• Problem requirements:
All of the data that follows needs to be printed again, exactly as it reads.

• The input:
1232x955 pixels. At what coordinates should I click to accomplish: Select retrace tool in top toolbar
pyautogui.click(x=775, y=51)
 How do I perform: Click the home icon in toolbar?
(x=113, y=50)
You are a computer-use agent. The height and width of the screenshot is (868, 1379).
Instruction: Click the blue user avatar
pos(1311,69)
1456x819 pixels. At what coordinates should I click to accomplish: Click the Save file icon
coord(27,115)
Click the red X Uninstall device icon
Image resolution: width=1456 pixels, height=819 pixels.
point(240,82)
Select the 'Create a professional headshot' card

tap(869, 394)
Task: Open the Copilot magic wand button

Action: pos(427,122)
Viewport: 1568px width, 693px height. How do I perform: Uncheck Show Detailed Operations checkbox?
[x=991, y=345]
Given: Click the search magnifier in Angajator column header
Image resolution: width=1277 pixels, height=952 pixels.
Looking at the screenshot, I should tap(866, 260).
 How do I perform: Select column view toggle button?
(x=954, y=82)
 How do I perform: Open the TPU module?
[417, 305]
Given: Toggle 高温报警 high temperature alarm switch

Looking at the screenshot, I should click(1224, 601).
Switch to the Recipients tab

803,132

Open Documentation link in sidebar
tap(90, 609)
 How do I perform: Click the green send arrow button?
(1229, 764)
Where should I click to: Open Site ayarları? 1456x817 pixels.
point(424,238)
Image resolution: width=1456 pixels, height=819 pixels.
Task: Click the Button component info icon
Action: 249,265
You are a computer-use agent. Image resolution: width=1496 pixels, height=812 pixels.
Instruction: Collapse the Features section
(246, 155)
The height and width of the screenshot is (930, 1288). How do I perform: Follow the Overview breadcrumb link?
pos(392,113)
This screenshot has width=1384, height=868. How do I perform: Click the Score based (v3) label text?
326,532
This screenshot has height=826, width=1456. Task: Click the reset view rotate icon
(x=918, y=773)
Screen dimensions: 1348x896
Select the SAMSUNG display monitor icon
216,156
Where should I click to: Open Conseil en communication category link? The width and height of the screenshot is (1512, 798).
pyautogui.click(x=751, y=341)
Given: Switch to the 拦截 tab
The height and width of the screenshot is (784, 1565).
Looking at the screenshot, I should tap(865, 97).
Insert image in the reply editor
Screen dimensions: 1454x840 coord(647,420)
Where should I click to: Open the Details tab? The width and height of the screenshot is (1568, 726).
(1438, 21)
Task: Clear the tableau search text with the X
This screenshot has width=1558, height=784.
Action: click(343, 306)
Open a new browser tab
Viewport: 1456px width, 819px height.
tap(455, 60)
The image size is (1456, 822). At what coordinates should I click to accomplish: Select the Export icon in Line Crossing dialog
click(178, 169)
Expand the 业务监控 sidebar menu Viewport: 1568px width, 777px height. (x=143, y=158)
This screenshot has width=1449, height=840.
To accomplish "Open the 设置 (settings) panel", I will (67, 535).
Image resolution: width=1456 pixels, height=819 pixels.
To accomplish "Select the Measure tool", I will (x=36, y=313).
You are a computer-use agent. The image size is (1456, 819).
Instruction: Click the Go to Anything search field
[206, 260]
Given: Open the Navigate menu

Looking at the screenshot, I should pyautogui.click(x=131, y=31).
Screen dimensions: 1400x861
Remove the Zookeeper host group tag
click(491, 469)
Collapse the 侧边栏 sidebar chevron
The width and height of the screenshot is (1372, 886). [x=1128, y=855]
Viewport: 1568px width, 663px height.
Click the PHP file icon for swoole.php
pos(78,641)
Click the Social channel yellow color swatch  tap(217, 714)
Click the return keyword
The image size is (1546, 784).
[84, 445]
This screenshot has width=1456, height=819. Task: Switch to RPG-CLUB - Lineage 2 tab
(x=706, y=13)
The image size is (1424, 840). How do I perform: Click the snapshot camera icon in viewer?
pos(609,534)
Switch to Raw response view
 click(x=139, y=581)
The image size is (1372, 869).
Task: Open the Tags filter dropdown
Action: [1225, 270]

• Solved exercise:
1232x955 pixels. At what coordinates should I click to accomplish: Select retrace tool in top toolbar
pyautogui.click(x=775, y=51)
 How do I perform: Click the home icon in toolbar?
(x=113, y=50)
You are a computer-use agent. The height and width of the screenshot is (868, 1379).
Instruction: Click the blue user avatar
pos(1311,69)
1456x819 pixels. At what coordinates should I click to accomplish: Click the Save file icon
coord(27,115)
Click the red X Uninstall device icon
Image resolution: width=1456 pixels, height=819 pixels.
point(240,82)
Select the 'Create a professional headshot' card

tap(869, 394)
Task: Open the Copilot magic wand button

Action: pos(427,122)
Viewport: 1568px width, 693px height. How do I perform: Uncheck Show Detailed Operations checkbox?
[x=991, y=345]
Given: Click the search magnifier in Angajator column header
Image resolution: width=1277 pixels, height=952 pixels.
Looking at the screenshot, I should tap(866, 260).
 How do I perform: Select column view toggle button?
(x=954, y=82)
 How do I perform: Open the TPU module?
[417, 305]
Given: Toggle 高温报警 high temperature alarm switch

Looking at the screenshot, I should click(1224, 601).
Switch to the Recipients tab

803,132

Open Documentation link in sidebar
tap(90, 609)
 How do I perform: Click the green send arrow button?
(1229, 764)
Where should I click to: Open Site ayarları? 1456x817 pixels.
point(424,238)
Image resolution: width=1456 pixels, height=819 pixels.
Task: Click the Button component info icon
Action: 249,265
You are a computer-use agent. Image resolution: width=1496 pixels, height=812 pixels.
Instruction: Collapse the Features section
(246, 155)
The height and width of the screenshot is (930, 1288). How do I perform: Follow the Overview breadcrumb link?
pos(392,113)
This screenshot has width=1384, height=868. How do I perform: Click the Score based (v3) label text?
326,532
This screenshot has height=826, width=1456. Task: Click the reset view rotate icon
(x=918, y=773)
Screen dimensions: 1348x896
Select the SAMSUNG display monitor icon
216,156
Where should I click to: Open Conseil en communication category link? The width and height of the screenshot is (1512, 798).
pyautogui.click(x=751, y=341)
Given: Switch to the 拦截 tab
The height and width of the screenshot is (784, 1565).
Looking at the screenshot, I should tap(865, 97).
Insert image in the reply editor
Screen dimensions: 1454x840 coord(647,420)
Where should I click to: Open the Details tab? The width and height of the screenshot is (1568, 726).
(1438, 21)
Task: Clear the tableau search text with the X
This screenshot has width=1558, height=784.
Action: click(343, 306)
Open a new browser tab
Viewport: 1456px width, 819px height.
tap(455, 60)
The image size is (1456, 822). At what coordinates should I click to accomplish: Select the Export icon in Line Crossing dialog
click(178, 169)
Expand the 业务监控 sidebar menu Viewport: 1568px width, 777px height. (x=143, y=158)
This screenshot has width=1449, height=840.
To accomplish "Open the 设置 (settings) panel", I will (67, 535).
Image resolution: width=1456 pixels, height=819 pixels.
To accomplish "Select the Measure tool", I will (x=36, y=313).
You are a computer-use agent. The image size is (1456, 819).
Instruction: Click the Go to Anything search field
[206, 260]
Given: Open the Navigate menu

Looking at the screenshot, I should pyautogui.click(x=131, y=31).
Screen dimensions: 1400x861
Remove the Zookeeper host group tag
click(491, 469)
Collapse the 侧边栏 sidebar chevron
The width and height of the screenshot is (1372, 886). [x=1128, y=855]
Viewport: 1568px width, 663px height.
Click the PHP file icon for swoole.php
pos(78,641)
Click the Social channel yellow color swatch  tap(217, 714)
Click the return keyword
The image size is (1546, 784).
[84, 445]
This screenshot has width=1456, height=819. Task: Switch to RPG-CLUB - Lineage 2 tab
(x=706, y=13)
The image size is (1424, 840). How do I perform: Click the snapshot camera icon in viewer?
pos(609,534)
Switch to Raw response view
 click(x=139, y=581)
The image size is (1372, 869).
Task: Open the Tags filter dropdown
Action: [1225, 270]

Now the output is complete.